Sunday, April 10, 2005

python list comprehensions can be intuitive if you squint

Sexy title, eh?

I read a collaborator's code last night and was struck by the number of times you see things like

newList=[]
....for thisThing in thatList:
........for thisOtherThing in thisOtherList:
............newList.append( somefunc( thisThing, thisOtherThing))

and then we can do something with the newList (or dictionaries; similar story).

This lead me to see if I could make list comprehensions be intuitive. I think I succeeded.

To cut to the chase, the above can be rewritten as

[somefunc(thisThing,thatThing) for thisThing in thatList for thisOtherThing in thisOtherList]

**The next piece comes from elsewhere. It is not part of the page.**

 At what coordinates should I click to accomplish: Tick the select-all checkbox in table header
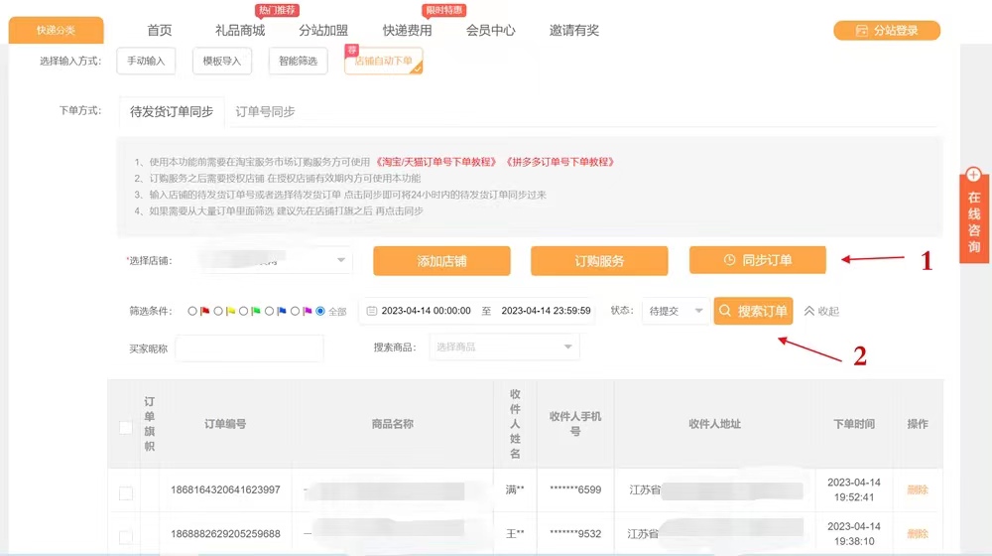coord(126,428)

Its not more easy to read with long-winded names like this-- (and easy-reading is usually the highest priority for me and python)-- but it is concise and versatile.

So let's try to make them our friend

Given this,
>>> vec = [2, 4, 6]
>>> newList= [x*3 for x in vec]
>>> newList
[6, 12, 18]

vs, the usual way...

newList=[]
for x in vec:
newList.append( 3*x )

To me, [x*3 for x in vec]was never intuitive. (Apparently the syntax comes from mathematical set theory.)

But here's how I can make it livable: give me a list whose elements are 3*x
where each x comes out of vec

[ give me a list
3*x whose elements have the value 3*x
for x in vec for each x in vec ]

So here are some things you can what you can do with this.

Add inner loops:
>>>[x*y for x in vec for y in vec]
[4, 8, 12, 8, 16, 24, 12, 24, 36]

You you can add conditionals. (this is what python's filter function does)
Let's filter extract all the numbers divisible by 3
>>> [x*y for x in vec for y in vec if x*y % 3 == 0]
[12, 24, 12, 24, 36]

Generate lists of tuples or anything else.
Let's see what numbers generated the last set...
[(x , y, x*y) for x in vec for y in vec if x*y % 3 == 0]
[(2, 6, 12), (4, 6, 24), (6, 2, 12), (6, 4, 24), (6, 6, 36)]

Two times 6 is 12, 4 * 6 is 24... oh, right!-- at least one of the factors must be divisible by 3. You can put multiple ifs in here too.

And, as in our first example, invoke other functions
[multiply(x,y) x in vec for y in vec ]
[2, 4, 6 ]

You could probably extend and nest these things hugely, and achieve all the unreadability of lisp.

Don't do that.

Coincidentally, this topic is in the air these days.